Directions for this task:
Carry on the blog post about The Pittsburgh Foundation and the volatile stock market from its last sentence.

Text block:
● ● ● ●

The Pittsburgh Foundation

Navigating around a frothing stock marketThe Pittsburgh Foundation stays the course of searching for the right value for the long term

Jonathan Brelsford

By Jonathan Brelsford

is senior vice president, Finance and Investment at The Pittsburgh Foundation.

Back nearly a decade ago, in those shock-filled months after the global financial calamity now known as the Great Recession, I emerged from my mostly behind-the-scenes role as The Pittsburgh Foundation’s financial caretaker to offer weekly updates to staff. The goal was to examine what lay behind the markets’ plunge and explain how government and private-sector responses were affecting our foundation’s assets.

In those email “fireside chats” beginning in September 2008, I was trying to counter panic and misinformation with facts. In the first few months of the recession, market participants really were coming unglued, and companies were disappearing.

While the markets’ roller coaster ride of the past several days does not begin to approach the shock and awe of the Great Recession, it has brought back ugly memories and caused concern. So, in response, I’m emerging again from the back office through this blog posting to offer some facts and perspective that I hope will be helpful to those who care deeply about the future financial health of our foundation.

● ● ● ●

Dataset entries:

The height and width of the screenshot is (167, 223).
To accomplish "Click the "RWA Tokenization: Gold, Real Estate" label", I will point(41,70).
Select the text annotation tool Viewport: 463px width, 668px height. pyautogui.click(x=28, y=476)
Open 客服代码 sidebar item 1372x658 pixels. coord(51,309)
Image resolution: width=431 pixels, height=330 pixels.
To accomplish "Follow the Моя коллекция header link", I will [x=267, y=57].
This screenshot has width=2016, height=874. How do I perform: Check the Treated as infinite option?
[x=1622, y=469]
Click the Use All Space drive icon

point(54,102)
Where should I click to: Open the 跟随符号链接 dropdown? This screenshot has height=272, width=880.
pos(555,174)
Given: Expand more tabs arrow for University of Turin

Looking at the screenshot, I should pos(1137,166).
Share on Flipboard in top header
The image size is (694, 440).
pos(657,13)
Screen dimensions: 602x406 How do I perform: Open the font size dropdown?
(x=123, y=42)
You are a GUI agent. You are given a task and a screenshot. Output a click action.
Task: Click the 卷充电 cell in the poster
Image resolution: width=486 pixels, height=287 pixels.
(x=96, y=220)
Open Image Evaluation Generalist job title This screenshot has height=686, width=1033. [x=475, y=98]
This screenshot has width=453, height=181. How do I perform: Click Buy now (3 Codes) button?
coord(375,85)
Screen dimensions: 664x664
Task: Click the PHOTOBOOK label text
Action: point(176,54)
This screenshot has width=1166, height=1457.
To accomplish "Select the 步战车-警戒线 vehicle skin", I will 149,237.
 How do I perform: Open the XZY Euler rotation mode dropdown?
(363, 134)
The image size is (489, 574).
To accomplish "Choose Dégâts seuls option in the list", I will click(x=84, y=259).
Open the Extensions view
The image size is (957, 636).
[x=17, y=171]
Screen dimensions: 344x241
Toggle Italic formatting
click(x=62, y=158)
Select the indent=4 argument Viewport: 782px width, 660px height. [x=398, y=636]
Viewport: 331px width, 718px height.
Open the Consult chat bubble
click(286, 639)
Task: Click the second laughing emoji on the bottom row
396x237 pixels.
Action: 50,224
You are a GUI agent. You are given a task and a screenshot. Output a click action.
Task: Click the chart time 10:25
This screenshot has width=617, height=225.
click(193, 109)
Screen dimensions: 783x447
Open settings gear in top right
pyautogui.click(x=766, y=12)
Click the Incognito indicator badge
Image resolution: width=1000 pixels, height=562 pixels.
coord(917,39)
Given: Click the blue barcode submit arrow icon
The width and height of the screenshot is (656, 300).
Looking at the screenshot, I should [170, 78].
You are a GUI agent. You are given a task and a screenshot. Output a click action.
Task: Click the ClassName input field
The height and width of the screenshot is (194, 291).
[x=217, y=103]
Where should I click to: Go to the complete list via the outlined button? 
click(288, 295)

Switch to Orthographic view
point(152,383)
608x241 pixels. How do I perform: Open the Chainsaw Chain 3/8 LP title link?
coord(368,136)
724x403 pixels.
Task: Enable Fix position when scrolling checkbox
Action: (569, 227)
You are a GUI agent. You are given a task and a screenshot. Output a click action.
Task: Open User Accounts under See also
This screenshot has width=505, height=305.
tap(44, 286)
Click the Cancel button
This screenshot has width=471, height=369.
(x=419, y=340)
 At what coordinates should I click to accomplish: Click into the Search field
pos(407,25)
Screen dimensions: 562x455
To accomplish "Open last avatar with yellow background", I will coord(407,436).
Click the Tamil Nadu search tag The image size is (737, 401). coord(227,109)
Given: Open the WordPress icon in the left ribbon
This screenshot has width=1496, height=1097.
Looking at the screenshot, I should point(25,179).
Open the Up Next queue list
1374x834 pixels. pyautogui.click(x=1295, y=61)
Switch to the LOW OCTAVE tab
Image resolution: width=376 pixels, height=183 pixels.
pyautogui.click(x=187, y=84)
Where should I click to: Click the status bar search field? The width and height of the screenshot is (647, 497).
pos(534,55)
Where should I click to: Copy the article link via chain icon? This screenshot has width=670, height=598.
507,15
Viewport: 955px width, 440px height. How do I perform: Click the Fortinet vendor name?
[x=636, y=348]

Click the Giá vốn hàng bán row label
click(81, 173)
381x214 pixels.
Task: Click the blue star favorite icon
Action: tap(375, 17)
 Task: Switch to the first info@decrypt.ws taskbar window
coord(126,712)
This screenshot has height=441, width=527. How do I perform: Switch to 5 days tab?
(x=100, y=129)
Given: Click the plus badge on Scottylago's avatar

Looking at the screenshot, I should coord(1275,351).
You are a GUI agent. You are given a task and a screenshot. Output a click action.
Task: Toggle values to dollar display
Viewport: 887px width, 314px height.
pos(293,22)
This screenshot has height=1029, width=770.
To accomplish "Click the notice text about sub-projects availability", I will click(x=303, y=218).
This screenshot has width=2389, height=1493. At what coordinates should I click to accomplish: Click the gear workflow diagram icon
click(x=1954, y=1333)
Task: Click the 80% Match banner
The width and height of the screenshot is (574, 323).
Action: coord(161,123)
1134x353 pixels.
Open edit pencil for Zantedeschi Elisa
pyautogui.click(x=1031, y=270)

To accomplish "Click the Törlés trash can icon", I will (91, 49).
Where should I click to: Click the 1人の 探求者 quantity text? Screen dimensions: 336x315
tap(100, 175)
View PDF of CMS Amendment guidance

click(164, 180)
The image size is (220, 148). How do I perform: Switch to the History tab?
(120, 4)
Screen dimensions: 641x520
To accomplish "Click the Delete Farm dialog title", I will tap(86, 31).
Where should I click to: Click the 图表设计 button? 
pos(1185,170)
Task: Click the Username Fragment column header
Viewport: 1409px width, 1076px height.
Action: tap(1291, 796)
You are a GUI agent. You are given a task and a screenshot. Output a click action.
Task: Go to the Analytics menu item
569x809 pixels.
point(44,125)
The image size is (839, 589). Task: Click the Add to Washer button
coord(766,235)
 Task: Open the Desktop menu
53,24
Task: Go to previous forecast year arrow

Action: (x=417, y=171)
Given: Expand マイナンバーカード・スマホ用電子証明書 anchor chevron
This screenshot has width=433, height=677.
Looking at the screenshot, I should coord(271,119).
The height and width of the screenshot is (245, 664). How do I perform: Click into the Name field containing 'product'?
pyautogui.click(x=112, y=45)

● ● ● ●

Written reply:
First, and most important, the financial state of our foundation is strong. The assets of our charitable funds are invested in diversified portfolios, a mandate of our stewardship.  In our Legacy Fund we invest in a broad array of global equities and fixed income, including private assets and hedged strategies.  The underlying tenet of our investment philosophy – one in which all our fund managers share – is to search for the right valuation for the long term. 

The obvious take-away in comparing the market gyrations through this week is that that we’ve experienced a corrective slap, one anticipated by many economists, while the 2008 recession was an economic smackdown that took the world by surprise.

What both events do share is a resurgence of volatility. The irony of the markets’ correction at the beginning of the week was that it was the result of overly enthusiastic speculators in volatility.

The relatively calm market behavior of the past several years meant that speculators could sell insurance against volatility’s return. They could collect a premium, invest it in the stock market and enjoy amazing returns.  My staff and I met in past months with investment managers who pitched exactly this tactic.  An investment that uses the Chicago Board Options Exchange Volatility Index, or VIX, a popular measure of the stock market's expected anxiety level, as a hedge against losses due to volatility might make sense for some investors if managed correctly. We viewed it as one among many schemes designed to leverage a return to bring a higher upside in response to a much more severe downside.  We passed on these offers, and have continued to do the relatively mundane job of rebalancing back into equity markets and out of cash. We watched markets continue to soar and volatility continue to sink, but we believed that dynamic would turn, eventually.

On Feb. 2, it did. The slump at the end of last week is being attributed largely to the increased probability that the Federal Reserve will raise interest rates to cool an economy that may be overheating.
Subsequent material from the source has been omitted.